Gum disease is the inflammation of the soft tissue in your mouth, and an abnormal loss of bone that holds the teeth in place. Gum disease is caused by plaque, which is a mixture of food, saliva, and bacteria that accumulates along the gum line over time. There are two types of gum disease: gingivitis and periodontitis. Gingivitis can cause the gums to become red and swollen, and bleed easily. Fortunately, it is a mild form of gum disease and can be treated with a quality home oral routine and timely checkups at the dentist’s office.
However, if the gingivitis is left untreated it can advance to periodontitis and cause a whole host of problems. The toxins in plaque spread throughout the mouth and irritate the gums, stimulating a chronic inflammatory response within the body that causes the tissues and bones within the mouth that support the teeth to be destroyed. The process may have mild symptoms, but can cause many issues not just in the mouth (including loss of teeth) but throughout the entire body.
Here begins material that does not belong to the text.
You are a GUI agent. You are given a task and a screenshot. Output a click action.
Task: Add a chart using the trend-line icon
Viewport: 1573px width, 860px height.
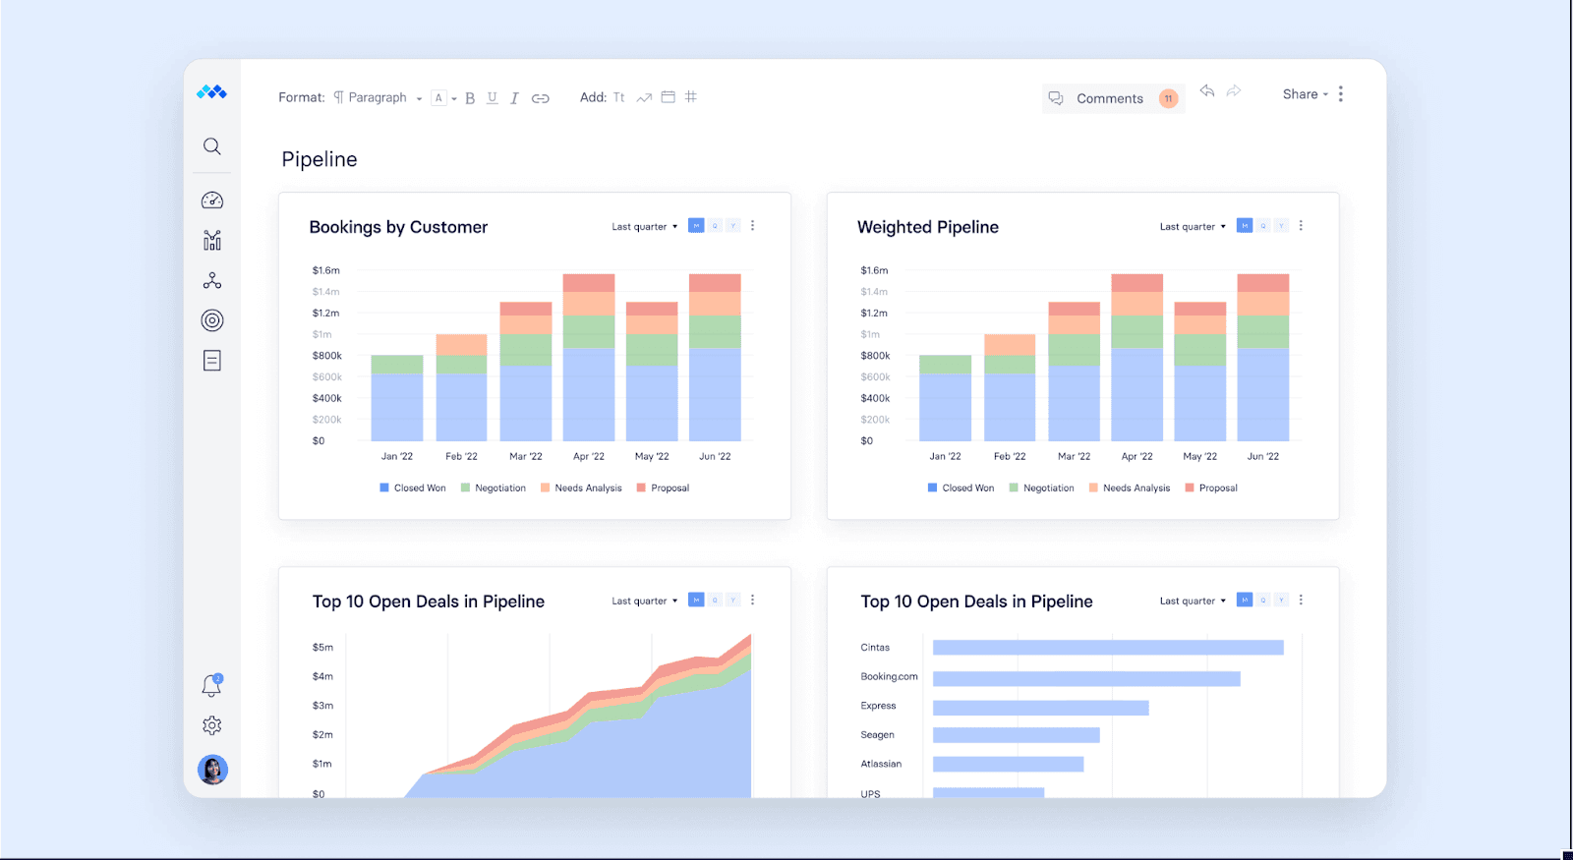click(644, 97)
You may be able to tell that you have gum disease from looking at your gums to see if they are red or pulling back from the teeth and touching them to check if they are tender, as well as chronic bad breath, pain while chewing, and sensitive teeth or teeth that are loose.
Some studies have connected gum disease to symptoms as threatening as strokes and diabetes. Gum disease does cause inflammation in the mouth, the inflammatory agents can spread to other parts of the body to create inflammation in those areas as well. Gum health has been linked to everything from the heart to the brain. In one study scientists found that cognitive function decreased with the parallel decrease in gum health, and especially in loss of teeth. Gums have been linked to the heart partially because those who smoke or drink large quantities have poorer oral and cardiovascular health, but also because inflammation could come from the gums to damage tissues and organs over time if not resolved. It could also be linked to the bacteria in plaque, which can enter the blood supply and travel throughout the body causing damage. This bacteria can also cause erectile dysfunction, and the inflammation has also been linked to lung issues and even a small but substantial rise in cancer risk.
Although it can be scary to think of so many parts of the body relying on this one bit of soft tissue within the mouth and what that soft tissue goes through every day from sodas to cigarettes, it is also important to realize that this one area of our bodies can be fixed and improve the health of ourselves all over. So think positive and make sure to brush and floss every day, and check in with your favorite dentist every once in a while. These gums are small, but they are powerful in the scope of our bodies.